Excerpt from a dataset
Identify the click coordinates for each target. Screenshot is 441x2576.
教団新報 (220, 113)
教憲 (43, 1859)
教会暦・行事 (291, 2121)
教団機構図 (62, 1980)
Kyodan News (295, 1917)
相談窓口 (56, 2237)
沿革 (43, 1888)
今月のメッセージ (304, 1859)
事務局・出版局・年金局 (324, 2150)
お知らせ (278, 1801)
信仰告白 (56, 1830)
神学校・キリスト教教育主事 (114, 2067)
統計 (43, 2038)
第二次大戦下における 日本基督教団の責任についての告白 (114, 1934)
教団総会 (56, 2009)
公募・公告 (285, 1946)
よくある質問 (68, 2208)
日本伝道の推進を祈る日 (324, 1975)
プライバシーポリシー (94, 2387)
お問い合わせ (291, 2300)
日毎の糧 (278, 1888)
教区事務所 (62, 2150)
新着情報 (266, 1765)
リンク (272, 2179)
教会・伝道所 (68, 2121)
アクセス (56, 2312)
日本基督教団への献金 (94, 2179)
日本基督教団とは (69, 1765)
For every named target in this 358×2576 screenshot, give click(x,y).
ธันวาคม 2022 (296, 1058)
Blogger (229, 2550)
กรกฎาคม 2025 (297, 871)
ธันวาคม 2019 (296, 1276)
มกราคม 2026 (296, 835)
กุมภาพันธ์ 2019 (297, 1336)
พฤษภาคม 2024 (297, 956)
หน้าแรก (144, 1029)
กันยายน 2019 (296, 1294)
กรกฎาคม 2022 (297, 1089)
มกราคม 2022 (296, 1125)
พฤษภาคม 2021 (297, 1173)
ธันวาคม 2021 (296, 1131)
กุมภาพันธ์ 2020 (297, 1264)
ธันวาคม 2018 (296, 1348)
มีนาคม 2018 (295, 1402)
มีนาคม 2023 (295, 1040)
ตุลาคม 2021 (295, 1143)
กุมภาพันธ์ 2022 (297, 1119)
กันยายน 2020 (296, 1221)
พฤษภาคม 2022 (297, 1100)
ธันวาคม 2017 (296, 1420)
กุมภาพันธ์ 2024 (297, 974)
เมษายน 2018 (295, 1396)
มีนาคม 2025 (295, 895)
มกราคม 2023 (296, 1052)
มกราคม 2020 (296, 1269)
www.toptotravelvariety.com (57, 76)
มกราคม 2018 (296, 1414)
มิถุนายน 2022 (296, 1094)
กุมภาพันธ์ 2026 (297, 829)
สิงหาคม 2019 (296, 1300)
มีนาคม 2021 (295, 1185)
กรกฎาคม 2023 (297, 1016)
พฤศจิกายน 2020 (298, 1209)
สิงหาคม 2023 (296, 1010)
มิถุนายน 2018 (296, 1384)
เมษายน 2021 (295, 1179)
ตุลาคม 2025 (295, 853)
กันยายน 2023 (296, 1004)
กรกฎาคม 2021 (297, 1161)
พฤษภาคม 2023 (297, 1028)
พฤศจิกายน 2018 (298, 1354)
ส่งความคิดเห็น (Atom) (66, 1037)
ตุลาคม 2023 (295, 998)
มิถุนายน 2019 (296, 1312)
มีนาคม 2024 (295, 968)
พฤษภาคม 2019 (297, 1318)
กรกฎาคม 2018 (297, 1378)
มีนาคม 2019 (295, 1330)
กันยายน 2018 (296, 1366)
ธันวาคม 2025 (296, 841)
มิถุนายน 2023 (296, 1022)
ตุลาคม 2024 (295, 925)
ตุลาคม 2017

* **TASK STATEMENT**
Repeat all of the rows above verbatim, in the same order.

* **ANSWER**
Identify the click coordinates for each target. Screenshot is 441x2576.
教団新報 (220, 113)
教憲 (43, 1859)
教会暦・行事 (291, 2121)
教団機構図 (62, 1980)
Kyodan News (295, 1917)
相談窓口 (56, 2237)
沿革 (43, 1888)
今月のメッセージ (304, 1859)
事務局・出版局・年金局 (324, 2150)
お知らせ (278, 1801)
信仰告白 (56, 1830)
神学校・キリスト教教育主事 (114, 2067)
統計 (43, 2038)
第二次大戦下における 日本基督教団の責任についての告白 (114, 1934)
教団総会 (56, 2009)
公募・公告 (285, 1946)
よくある質問 (68, 2208)
日本伝道の推進を祈る日 (324, 1975)
プライバシーポリシー (94, 2387)
お問い合わせ (291, 2300)
日毎の糧 (278, 1888)
教区事務所 (62, 2150)
新着情報 (266, 1765)
リンク (272, 2179)
教会・伝道所 (68, 2121)
アクセス (56, 2312)
日本基督教団への献金 (94, 2179)
日本基督教団とは (69, 1765)
For every named target in this 358×2576 screenshot, give click(x,y).
ธันวาคม 2022 (296, 1058)
Blogger (229, 2550)
กรกฎาคม 2025 (297, 871)
ธันวาคม 2019 (296, 1276)
มกราคม 2026 (296, 835)
กุมภาพันธ์ 2019 (297, 1336)
พฤษภาคม 2024 (297, 956)
หน้าแรก (144, 1029)
กันยายน 2019 (296, 1294)
กรกฎาคม 2022 (297, 1089)
มกราคม 2022 (296, 1125)
พฤษภาคม 2021 (297, 1173)
ธันวาคม 2021 (296, 1131)
กุมภาพันธ์ 2020 (297, 1264)
ธันวาคม 2018 (296, 1348)
มีนาคม 2018 (295, 1402)
มีนาคม 2023 (295, 1040)
ตุลาคม 2021 (295, 1143)
กุมภาพันธ์ 2022 (297, 1119)
กันยายน 2020 (296, 1221)
พฤษภาคม 2022 (297, 1100)
ธันวาคม 2017 (296, 1420)
กุมภาพันธ์ 2024 (297, 974)
เมษายน 2018 (295, 1396)
มีนาคม 2025 (295, 895)
มกราคม 2023 (296, 1052)
มกราคม 2020 (296, 1269)
www.toptotravelvariety.com (57, 76)
มกราคม 2018 (296, 1414)
มิถุนายน 2022 (296, 1094)
กุมภาพันธ์ 2026 (297, 829)
สิงหาคม 2019 (296, 1300)
มีนาคม 2021 (295, 1185)
กรกฎาคม 2023 (297, 1016)
พฤศจิกายน 2020 (298, 1209)
สิงหาคม 2023 (296, 1010)
มิถุนายน 2018 (296, 1384)
เมษายน 2021 (295, 1179)
ตุลาคม 2025 (295, 853)
กันยายน 2023 (296, 1004)
กรกฎาคม 2021 (297, 1161)
พฤษภาคม 2023 (297, 1028)
พฤศจิกายน 2018 (298, 1354)
ส่งความคิดเห็น (Atom) (66, 1037)
ตุลาคม 2023 (295, 998)
มิถุนายน 2019 (296, 1312)
มีนาคม 2024 (295, 968)
พฤษภาคม 2019 (297, 1318)
กรกฎาคม 2018 (297, 1378)
มีนาคม 2019 (295, 1330)
กันยายน 2018 (296, 1366)
ธันวาคม 2025 (296, 841)
มิถุนายน 2023 (296, 1022)
ตุลาคม 2024 (295, 925)
ตุลาคม 2017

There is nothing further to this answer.